As for a list, you can use the dropdown menu on the spiderless rings page on my website. but as far as ones that can use a 104bcd, you can go with an x0 or x9 3 ring crankset (not the 2x10 version). this will give you a 104bcd spider but it has a removable spider for if you decide to go that route. Another option may be the Middleburns, but i'm not sure if they have a 104bcd spider, i've never checked.


----------



## Sheepo5669 (May 14, 2010)

cbrossman said:


> I have the same issue with those cranks, a design flaw AFAIK.
> I'm thinking about taking a file to them and getting rid of that sharp edge.


I have thought about it. But im sure there would be silver under and that might not look too hot. I have electrical tape over the edges right now. Talk about ghetto


----------



## hoolie (Sep 17, 2010)

*Square taper is a time bomb, it will stretch*

if Aluminum crank. I love those old xtr polished or powder coated but will not take time to build. I go with XT on one bike, SLX on another ( for Black ) both on sale for cheap. For my third bike (single speed ) I have Stylo 1.1 to sell so I can buy used SAINT for an additional 200g. I like to mount Chainrings outside of spider ( where 44 tooth would be ) w/ black chainring for Industrial look.


----------



## hoolie (Sep 17, 2010)

Plus, the external bottom brackets CAN be disassembled and regreased as another MTBR member posted.


----------



## Just1Gear (Jan 14, 2011)

hoolie said:


> Square taper is a time bomb, it will stretch


WHAT will stretch??


----------



## rojogonzo (Jan 24, 2008)

* _The data_:
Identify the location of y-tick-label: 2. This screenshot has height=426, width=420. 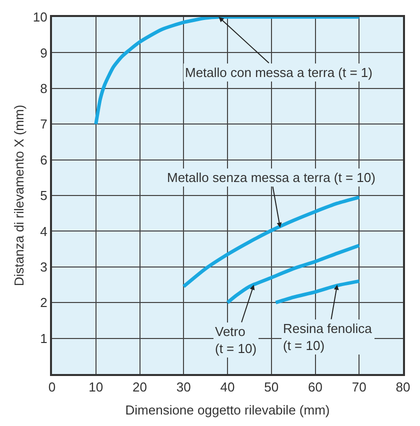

---

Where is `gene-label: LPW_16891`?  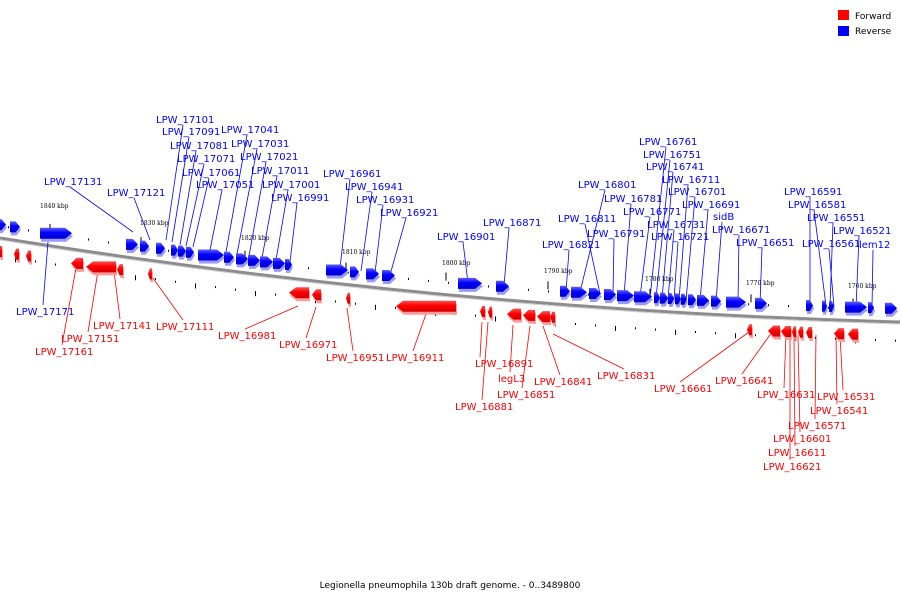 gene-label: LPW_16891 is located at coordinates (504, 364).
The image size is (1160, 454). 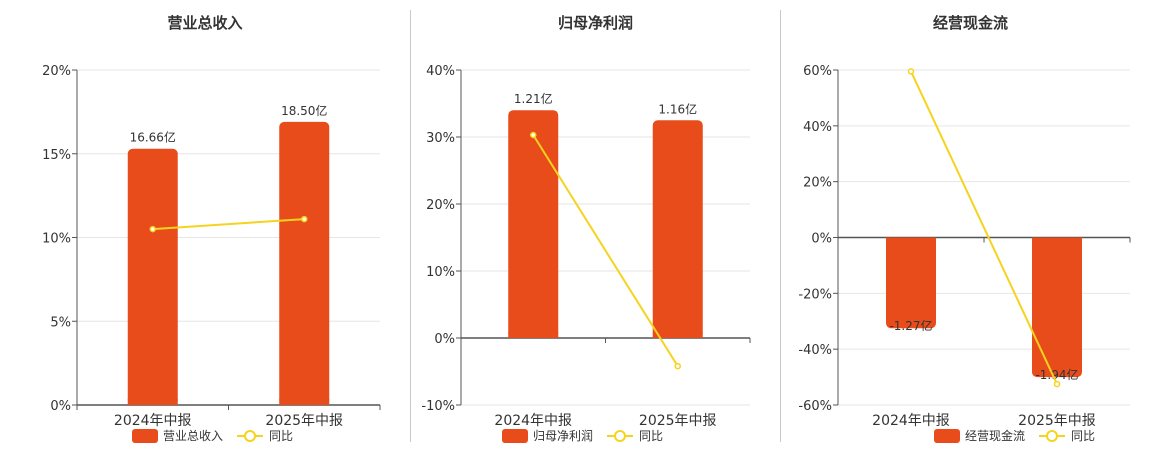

* _What is expected_:
List each distinct username that appears in a dated post header in the forum thread above.

* _Answer to the problem_:
Sheepo5669
hoolie
Just1Gear
rojogonzo